Work item => Pictures are to be left out; every line from the one with "You are a computer-use" through the end of the data must be transcribed exactly.

** Data supplied follows **

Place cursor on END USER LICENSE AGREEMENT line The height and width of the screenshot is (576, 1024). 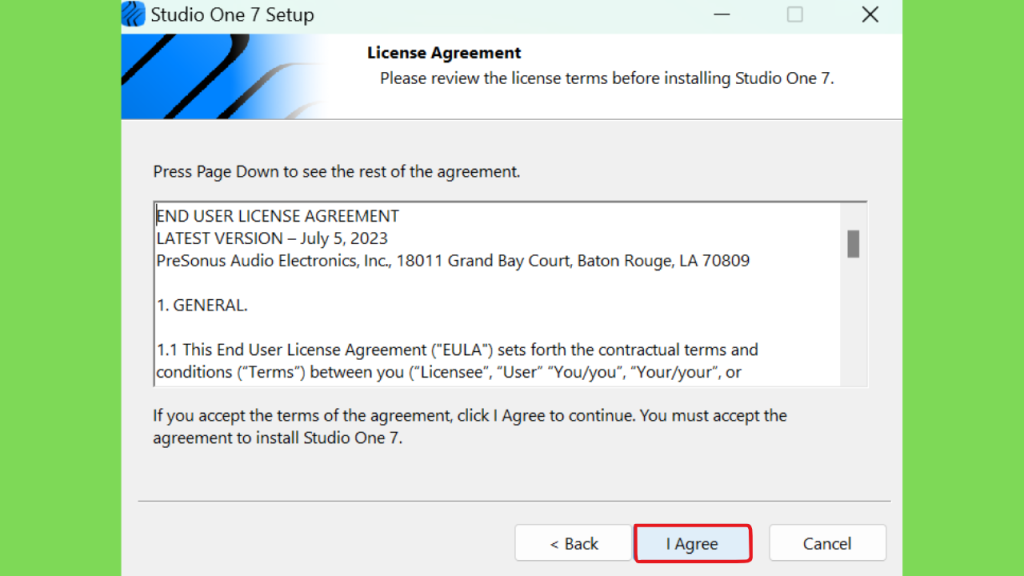pyautogui.click(x=278, y=216)
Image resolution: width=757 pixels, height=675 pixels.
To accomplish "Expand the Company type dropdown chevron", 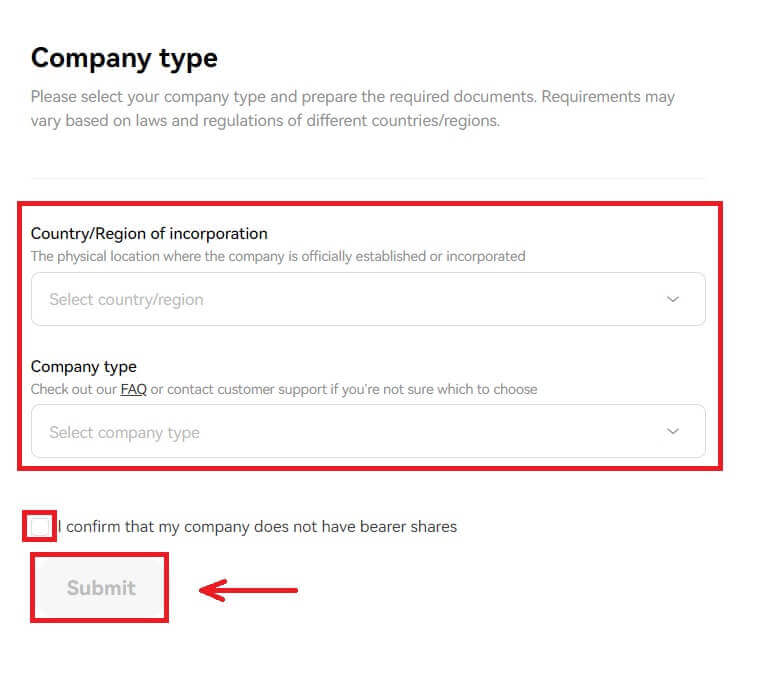I will pos(673,432).
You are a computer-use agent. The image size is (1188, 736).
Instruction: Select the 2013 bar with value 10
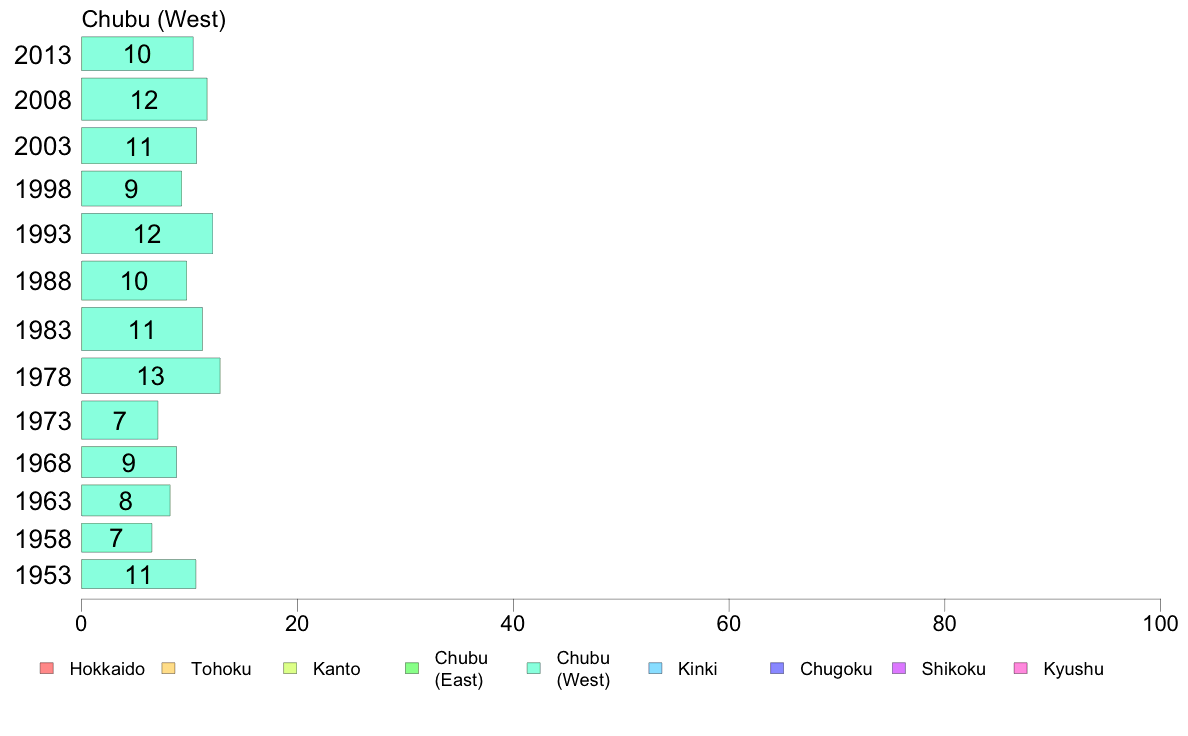pyautogui.click(x=137, y=54)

** End of Data supplied **

Finished task =>
You are a computer-use agent. The image size is (1188, 736).
Instruction: Select the 2013 bar with value 10
pyautogui.click(x=137, y=54)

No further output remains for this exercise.